Idiopathic Pulmonary Artery Hypertension (iPAH) is generally considered a progressive disease with poor long term outcomes. But, now by diagnosing Abernathy malformation through a focused evaluation of the patient with iPAH, we can identify this potentially treatable cause, & thus improve the short and long term outcomes [1].

Anatomy

Abernethy Malformation (AM) also called as Extrahepatic Portocaval Shunt (EHPCS) is a rare anomaly of the splanchnic venous circulation. The intestinal and splenic venous blood bypasses the portal and hepatic venous system to drain directly into the systemic vein via an abnormal communication. Anatomically two types of AM have been described, type 1: End to side anastomosis with complete absence of intrahepatic portal vein and type 2: side to side anastomosis with hypoplastic intrahepatic portal veins [2].

Pathophysiology

The abnormal communication results in portal blood directly flowing into the right heart thus bypassing the hepatic capillary system and physiologic hepatic clearance. This loss of hepatic clearance may result in pulmonary hypertension secondary to absence of antiangiogenic factors, endostatin and angiostatin which are involved in normal pulmonary vascular integrity [3].

Our Experience

We run a dedicated pulmonary hypertension clinic. All patients referred for evaluation of PAH undergo a battery of investigations including an ultrasound of the abdomen with portal Venous Doppler (VSG). Patients suspected to have EHPCS on USG underwent CT angiogram of the abdomen with portal venous phase to confirm the same and to classify the lesion. Consenting patients underwent cardiac catheterization followed by closure of the type 2 EHPCS if feasible, either by device or surgery based on anatomy and result of balloon occlusion test. We have done a retrospective analysis of data of EHPCS and PAH. Results are summarized in flow charts below (Figure 1).

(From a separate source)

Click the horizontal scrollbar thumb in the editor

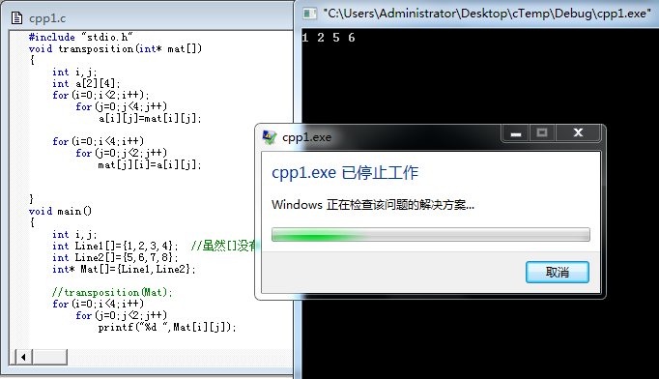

EHPVC is an important and treatable cause of pulmonary hypertension. Multiple case series including our series have demonstrated that closure of EHPCS can result in decrease of pulmonary artery pressures [3-7].

Conclusion

Congenital Porto systemic malformations form an important and potentially treatable cause of pulmonary hypertension, should be investigated in every case of iPAH (as labeled otherwise). USG abdomen with portal Doppler is the screening test. Further detailed evaluation by CT angiogram and cardiac catheterization with balloon occlusion test has been advocated to accurately assess the presence of intrahepatic portal radicals. Closure of the malformation early in the disease process can result in reduction of the PA pressure and pulmonary vascular resistance in selected patients.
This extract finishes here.